Ya nos demostró Joaquim Trier, por lo menos a mí, en su admirable adaptación del texto de El Fuego Fatuo —“Me suicido porque no me quisisteis, porque no os quise”—, que el tempo, las distancias, la limpieza, los diálogos no verbales y el agua en abundancia los controla perfectamente. Aquella se llamaba Oslo, 31 de agosto. Esta vez, naturaliza lo sobrenatural y aplica tintes místicos a un personaje que, en lugar de mirar hacia atrás como aquel ex drogadicto que repasaba amistades, avanza y abandona su sobreprotegido y religioso cobijo para entrar en la facultad. La protagonista en cuestión se llama Thelma. La película también.

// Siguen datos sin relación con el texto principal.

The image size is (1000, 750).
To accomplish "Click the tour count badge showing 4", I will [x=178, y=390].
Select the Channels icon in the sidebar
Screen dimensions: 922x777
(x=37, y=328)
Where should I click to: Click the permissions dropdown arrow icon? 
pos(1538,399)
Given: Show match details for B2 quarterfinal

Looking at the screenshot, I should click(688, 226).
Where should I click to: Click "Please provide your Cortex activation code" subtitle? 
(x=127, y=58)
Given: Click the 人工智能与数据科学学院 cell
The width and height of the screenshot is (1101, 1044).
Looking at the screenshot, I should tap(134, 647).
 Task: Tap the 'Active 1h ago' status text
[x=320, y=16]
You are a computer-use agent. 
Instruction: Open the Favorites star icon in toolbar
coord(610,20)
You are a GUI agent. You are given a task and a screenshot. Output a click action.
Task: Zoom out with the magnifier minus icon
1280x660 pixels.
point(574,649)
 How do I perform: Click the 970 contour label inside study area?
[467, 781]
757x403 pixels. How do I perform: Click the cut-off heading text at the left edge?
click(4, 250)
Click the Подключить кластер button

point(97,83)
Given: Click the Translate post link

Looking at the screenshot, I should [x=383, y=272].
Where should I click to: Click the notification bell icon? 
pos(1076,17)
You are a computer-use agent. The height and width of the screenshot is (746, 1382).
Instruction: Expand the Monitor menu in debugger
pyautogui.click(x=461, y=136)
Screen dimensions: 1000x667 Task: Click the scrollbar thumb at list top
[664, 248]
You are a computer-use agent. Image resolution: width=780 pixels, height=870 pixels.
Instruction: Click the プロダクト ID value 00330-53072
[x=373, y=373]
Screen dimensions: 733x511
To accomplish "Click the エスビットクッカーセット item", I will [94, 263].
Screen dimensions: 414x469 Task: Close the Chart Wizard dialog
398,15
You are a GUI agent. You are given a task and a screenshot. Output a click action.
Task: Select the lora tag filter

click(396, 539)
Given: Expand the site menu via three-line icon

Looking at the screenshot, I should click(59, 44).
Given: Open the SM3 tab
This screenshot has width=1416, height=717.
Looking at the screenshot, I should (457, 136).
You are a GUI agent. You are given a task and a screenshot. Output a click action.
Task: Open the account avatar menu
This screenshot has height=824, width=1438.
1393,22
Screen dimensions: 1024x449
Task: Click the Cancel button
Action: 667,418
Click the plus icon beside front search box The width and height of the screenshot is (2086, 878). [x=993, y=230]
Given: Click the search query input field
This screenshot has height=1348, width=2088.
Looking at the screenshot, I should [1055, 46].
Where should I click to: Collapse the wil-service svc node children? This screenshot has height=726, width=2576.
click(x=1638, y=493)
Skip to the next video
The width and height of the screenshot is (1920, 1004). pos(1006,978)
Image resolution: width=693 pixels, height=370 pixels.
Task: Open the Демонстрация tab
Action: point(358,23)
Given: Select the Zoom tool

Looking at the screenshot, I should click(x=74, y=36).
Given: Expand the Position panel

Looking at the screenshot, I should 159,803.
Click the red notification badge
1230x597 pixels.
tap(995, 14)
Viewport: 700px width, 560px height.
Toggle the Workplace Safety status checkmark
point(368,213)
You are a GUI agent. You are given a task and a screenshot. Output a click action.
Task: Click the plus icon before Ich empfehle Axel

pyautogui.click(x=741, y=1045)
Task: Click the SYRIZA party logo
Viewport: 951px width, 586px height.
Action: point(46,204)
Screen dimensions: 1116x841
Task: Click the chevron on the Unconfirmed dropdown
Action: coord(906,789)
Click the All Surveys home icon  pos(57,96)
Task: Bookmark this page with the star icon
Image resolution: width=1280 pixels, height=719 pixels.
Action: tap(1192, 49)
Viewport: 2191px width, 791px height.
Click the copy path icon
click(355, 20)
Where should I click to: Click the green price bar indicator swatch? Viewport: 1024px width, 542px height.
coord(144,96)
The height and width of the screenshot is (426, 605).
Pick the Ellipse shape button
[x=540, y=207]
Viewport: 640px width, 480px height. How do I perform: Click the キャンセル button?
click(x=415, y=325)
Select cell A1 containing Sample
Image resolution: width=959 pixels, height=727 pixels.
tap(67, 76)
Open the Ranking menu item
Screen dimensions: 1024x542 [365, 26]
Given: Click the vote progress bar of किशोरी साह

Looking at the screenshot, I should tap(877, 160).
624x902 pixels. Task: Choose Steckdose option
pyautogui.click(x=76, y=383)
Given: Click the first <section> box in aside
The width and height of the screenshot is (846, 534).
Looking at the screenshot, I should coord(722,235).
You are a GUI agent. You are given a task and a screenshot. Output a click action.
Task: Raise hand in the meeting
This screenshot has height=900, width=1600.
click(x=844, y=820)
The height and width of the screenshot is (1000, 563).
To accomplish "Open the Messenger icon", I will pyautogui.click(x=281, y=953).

Su fantástica y concisa secuencia inicial, ejemplo de tensión mantenida y de ganas de descubrir más, no es nada gratuita y se nos resuelve en el último tercio. A partir de ahí, Thelma va a la universidad y descubre un mundo nuevo: amor, compañerismo, bromas, alcohol y todo lo que hasta el momento le ha sido vetado. Todo eso y más. Porque la verdadera revelación se le manifiesta en forma de epilepsia, de causa desconocida, que no es más que la señal de sus verdaderos poderes. Ella es más contemplativa que locuaz (al igual que el filme). Su retiro e introversión confeccionan que su verdadero universo se forme en su mente. El problema es que sus pensamientos y sus anhelos son excesivamente poderosos.
Thelma es una película atrapante, de principio a fin, con una diatriba novedosa, por más que se le compare con lo obvio, y con la capacidad de adaptar el trébol de cuatro hojas a la mente de una adolescente. Por cierto, vaya piscina tienen en el campus de la Universidad de Ciencias Naturales de Oslo.